Exercises to complete:
**a)** From the article on the 2018 city rankings, copy the passage word for word, beginning at the words "The annual awards" and stopping after "shopping and value.".
**b)** According to the article on the 2018 city rankings, what place did Oaxaca city hold on the previous year's list?

Excerpt to read:

Three Mexican cities have made the list of the world’s top 15 cities for 2018 and San Miguel de Allende has ranked No. 1 for the second year in a row.

Oaxaca city, capital of the state of the same name, moved into second place from last year’s sixth and Mexico City returns to the list, placing 11th.

The annual awards program is operated by Travel + Leisure magazine, whose readers choose their favorite cities based on sights and landmarks, culture, food, friendliness, shopping and value.

What makes a city truly great, the magazine says, is “jaw-dropping architecture, distinctive restaurants, a rich array of cultural offerings, and intriguing shops . . . . A teeming street life, a friendly population, and a harmonious relationship with nature are equally essential.”

Travel + Leisure said it was “no wonder” that San Miguel, with a score of 91.94, topped the list again. “With its colorful, flower-festooned architecture and cobblestoned streets, San Miguel has the feel of a village, but its large population of artists lends it a cosmopolitan air.”

Information supplied:
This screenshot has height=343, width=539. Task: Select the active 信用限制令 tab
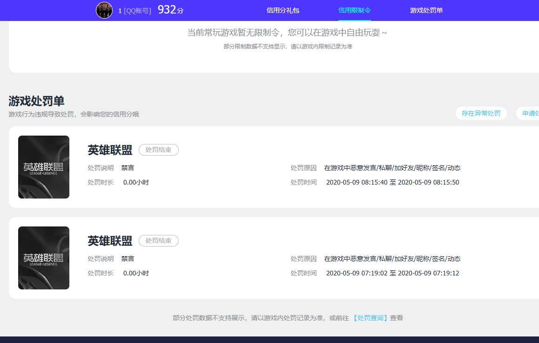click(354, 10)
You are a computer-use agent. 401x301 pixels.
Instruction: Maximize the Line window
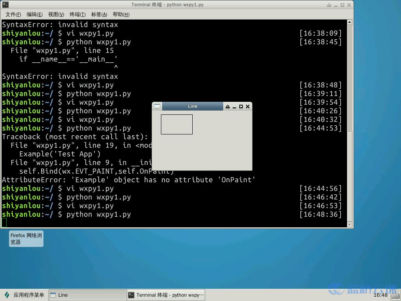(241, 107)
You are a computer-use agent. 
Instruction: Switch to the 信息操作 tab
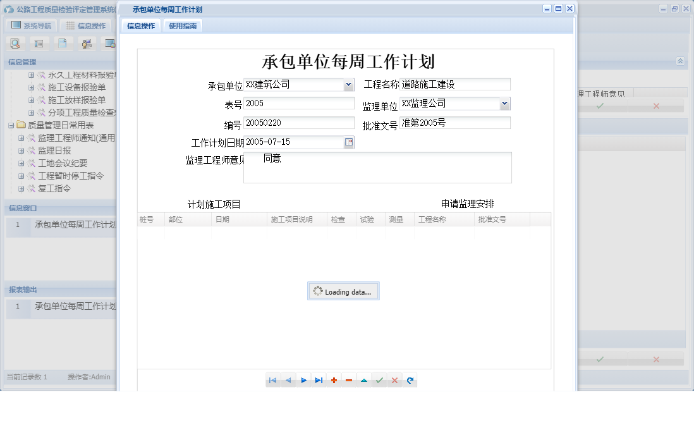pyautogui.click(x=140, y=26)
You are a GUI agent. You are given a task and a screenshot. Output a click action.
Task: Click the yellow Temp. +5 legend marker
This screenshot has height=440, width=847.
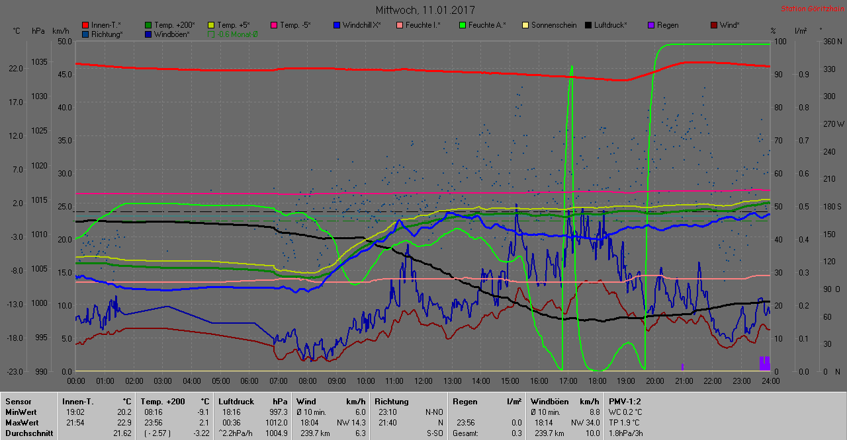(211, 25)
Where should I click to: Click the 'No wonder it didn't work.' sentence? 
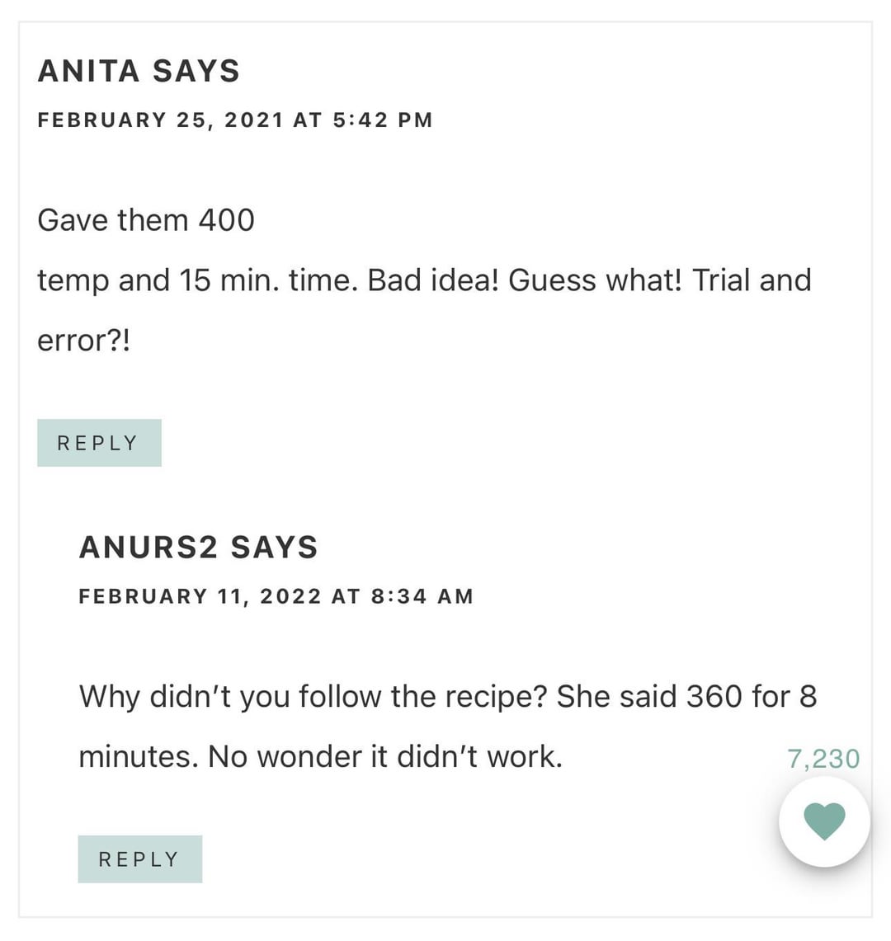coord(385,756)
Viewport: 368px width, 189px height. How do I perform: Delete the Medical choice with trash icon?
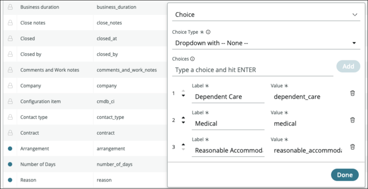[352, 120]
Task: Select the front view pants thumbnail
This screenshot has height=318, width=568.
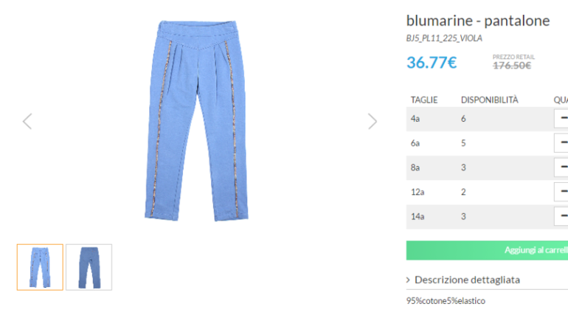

Outputs for the tasks:
**a)**
The annual awards program is operated by Travel + Leisure magazine, whose readers choose their favorite cities based on sights and landmarks, culture, food, friendliness, shopping and value.

**b)** Sixth place.